** START **

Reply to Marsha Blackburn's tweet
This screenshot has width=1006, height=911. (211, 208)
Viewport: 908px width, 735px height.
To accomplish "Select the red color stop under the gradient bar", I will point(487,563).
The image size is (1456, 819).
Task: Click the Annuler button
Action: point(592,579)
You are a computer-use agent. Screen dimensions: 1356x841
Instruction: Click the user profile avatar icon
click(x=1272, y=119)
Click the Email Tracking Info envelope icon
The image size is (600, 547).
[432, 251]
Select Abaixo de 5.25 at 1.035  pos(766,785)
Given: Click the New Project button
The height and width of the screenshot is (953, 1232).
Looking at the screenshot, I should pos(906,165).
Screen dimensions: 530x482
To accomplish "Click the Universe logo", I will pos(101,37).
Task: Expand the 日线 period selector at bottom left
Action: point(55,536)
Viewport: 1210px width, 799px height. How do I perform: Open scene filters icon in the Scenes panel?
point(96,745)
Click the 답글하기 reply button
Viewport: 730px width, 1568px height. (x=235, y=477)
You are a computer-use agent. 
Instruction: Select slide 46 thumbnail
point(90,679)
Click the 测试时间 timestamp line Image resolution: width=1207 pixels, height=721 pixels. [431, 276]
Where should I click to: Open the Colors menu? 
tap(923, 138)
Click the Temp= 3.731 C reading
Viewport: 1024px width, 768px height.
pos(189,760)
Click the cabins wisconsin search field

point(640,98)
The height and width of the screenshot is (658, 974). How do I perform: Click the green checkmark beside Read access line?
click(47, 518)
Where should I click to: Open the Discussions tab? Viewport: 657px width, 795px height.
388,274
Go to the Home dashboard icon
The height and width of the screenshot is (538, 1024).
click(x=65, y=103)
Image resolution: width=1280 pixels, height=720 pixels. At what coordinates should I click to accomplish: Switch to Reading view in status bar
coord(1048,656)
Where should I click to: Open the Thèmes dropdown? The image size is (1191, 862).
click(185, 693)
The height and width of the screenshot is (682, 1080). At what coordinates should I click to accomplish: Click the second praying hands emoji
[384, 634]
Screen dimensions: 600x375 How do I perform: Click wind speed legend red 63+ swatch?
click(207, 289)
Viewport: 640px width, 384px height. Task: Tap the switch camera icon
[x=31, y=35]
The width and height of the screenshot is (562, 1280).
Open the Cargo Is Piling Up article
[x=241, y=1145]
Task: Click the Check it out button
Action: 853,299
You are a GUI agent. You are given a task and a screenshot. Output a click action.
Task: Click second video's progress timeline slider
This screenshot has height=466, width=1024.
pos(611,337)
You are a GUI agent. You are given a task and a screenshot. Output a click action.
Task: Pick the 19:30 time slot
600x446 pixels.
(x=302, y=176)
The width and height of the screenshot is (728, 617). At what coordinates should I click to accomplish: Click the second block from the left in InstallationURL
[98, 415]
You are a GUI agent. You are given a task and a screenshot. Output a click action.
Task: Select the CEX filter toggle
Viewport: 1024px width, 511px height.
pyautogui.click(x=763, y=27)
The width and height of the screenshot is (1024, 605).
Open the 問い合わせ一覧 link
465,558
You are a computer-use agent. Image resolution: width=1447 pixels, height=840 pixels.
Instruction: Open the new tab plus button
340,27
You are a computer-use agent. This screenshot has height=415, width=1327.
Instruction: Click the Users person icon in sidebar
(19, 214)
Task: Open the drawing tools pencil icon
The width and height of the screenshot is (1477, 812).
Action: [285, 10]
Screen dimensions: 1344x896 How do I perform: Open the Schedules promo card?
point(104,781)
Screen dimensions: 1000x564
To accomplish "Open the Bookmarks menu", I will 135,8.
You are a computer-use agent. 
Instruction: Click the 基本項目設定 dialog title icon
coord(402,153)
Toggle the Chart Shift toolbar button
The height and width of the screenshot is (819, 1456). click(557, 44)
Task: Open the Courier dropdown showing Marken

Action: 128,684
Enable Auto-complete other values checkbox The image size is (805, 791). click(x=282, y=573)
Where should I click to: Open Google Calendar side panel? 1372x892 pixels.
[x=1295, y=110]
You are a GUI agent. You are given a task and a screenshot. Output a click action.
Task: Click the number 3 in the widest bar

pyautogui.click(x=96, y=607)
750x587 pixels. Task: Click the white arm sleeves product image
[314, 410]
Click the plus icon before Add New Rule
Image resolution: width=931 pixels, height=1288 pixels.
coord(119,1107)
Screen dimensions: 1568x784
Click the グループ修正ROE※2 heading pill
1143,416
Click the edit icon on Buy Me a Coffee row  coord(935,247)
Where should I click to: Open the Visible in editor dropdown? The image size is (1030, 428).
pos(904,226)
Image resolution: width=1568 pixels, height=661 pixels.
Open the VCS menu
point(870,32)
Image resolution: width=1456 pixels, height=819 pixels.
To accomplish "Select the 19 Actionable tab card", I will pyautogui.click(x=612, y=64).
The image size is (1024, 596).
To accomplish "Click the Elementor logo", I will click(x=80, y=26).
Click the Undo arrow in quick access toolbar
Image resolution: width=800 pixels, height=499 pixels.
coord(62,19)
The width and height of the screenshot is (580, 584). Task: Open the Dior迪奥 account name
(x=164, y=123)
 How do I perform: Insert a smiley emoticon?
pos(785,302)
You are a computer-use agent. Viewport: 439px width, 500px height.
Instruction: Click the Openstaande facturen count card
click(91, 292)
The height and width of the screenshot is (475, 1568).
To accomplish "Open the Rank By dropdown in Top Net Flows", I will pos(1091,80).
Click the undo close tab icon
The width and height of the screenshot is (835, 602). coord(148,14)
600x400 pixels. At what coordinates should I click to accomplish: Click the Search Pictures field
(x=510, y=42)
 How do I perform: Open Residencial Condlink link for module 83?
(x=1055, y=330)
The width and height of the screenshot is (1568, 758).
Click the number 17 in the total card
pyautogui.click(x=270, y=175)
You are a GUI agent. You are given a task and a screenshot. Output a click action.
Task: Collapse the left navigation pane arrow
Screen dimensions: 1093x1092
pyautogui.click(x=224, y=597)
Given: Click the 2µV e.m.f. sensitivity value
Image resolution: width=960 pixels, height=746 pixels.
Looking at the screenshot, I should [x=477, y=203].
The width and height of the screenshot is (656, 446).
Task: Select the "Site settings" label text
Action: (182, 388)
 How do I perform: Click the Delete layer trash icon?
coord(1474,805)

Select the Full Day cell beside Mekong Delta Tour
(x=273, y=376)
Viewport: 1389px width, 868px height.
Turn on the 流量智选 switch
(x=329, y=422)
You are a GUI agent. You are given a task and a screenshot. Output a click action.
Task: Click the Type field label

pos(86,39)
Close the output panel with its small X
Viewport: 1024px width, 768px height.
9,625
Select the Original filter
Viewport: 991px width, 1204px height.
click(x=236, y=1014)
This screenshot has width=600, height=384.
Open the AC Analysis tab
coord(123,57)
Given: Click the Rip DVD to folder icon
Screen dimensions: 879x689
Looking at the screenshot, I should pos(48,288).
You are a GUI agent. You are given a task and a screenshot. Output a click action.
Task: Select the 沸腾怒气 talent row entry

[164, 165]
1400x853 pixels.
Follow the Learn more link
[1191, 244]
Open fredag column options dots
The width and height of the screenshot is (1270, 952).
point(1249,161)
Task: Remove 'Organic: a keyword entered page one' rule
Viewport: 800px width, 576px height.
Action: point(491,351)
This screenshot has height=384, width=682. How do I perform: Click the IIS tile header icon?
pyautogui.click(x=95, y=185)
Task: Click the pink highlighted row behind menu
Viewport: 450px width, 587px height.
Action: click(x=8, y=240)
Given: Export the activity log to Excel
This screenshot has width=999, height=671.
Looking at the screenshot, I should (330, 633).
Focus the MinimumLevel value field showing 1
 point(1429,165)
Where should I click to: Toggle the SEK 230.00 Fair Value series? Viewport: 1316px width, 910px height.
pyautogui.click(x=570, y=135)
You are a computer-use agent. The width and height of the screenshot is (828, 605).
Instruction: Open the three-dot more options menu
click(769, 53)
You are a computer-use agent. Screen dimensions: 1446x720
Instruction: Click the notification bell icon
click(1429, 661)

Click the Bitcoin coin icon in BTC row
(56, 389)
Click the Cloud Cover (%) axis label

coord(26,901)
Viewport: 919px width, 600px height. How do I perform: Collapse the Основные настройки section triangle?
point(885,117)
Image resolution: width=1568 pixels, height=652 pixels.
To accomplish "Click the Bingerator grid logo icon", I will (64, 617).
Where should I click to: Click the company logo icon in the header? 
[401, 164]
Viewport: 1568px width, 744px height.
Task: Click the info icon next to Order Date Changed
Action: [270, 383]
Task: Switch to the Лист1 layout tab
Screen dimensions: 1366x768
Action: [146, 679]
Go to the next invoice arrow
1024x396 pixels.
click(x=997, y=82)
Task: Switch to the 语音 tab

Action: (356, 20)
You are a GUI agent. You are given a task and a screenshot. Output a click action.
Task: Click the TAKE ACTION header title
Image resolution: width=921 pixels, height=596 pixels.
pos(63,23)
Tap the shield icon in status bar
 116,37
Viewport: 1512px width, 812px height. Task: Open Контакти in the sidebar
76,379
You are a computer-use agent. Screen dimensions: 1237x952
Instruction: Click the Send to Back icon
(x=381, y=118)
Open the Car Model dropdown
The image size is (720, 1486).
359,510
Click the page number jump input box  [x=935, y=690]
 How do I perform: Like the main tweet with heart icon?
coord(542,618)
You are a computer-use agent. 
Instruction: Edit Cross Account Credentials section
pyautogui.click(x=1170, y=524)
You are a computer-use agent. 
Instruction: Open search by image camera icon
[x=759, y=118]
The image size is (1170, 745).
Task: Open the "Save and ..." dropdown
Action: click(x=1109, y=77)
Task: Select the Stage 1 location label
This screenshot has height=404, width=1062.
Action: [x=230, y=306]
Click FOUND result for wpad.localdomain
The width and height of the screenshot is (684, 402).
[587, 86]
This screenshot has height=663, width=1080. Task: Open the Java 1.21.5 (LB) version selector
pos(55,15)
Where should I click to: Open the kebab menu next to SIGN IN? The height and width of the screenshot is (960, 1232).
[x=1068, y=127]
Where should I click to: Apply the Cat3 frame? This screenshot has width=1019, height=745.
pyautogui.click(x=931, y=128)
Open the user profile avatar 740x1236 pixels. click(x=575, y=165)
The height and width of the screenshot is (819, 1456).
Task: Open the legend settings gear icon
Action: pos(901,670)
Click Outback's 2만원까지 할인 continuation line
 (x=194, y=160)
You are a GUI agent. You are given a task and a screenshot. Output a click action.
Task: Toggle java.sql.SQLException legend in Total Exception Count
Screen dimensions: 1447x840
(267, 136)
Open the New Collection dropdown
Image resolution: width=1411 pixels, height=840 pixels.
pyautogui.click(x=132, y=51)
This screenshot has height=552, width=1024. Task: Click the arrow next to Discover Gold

** END **

**What is being asked**
Please return, unchanged, every line of the items from the very first one through the line containing "Looking at the screenshot, I should pos(906,165).", including both of those lines.

**Expected answer**
Reply to Marsha Blackburn's tweet
This screenshot has width=1006, height=911. (211, 208)
Viewport: 908px width, 735px height.
To accomplish "Select the red color stop under the gradient bar", I will point(487,563).
The image size is (1456, 819).
Task: Click the Annuler button
Action: point(592,579)
You are a computer-use agent. Screen dimensions: 1356x841
Instruction: Click the user profile avatar icon
click(x=1272, y=119)
Click the Email Tracking Info envelope icon
The image size is (600, 547).
[432, 251]
Select Abaixo de 5.25 at 1.035  pos(766,785)
Given: Click the New Project button
The height and width of the screenshot is (953, 1232).
Looking at the screenshot, I should pos(906,165).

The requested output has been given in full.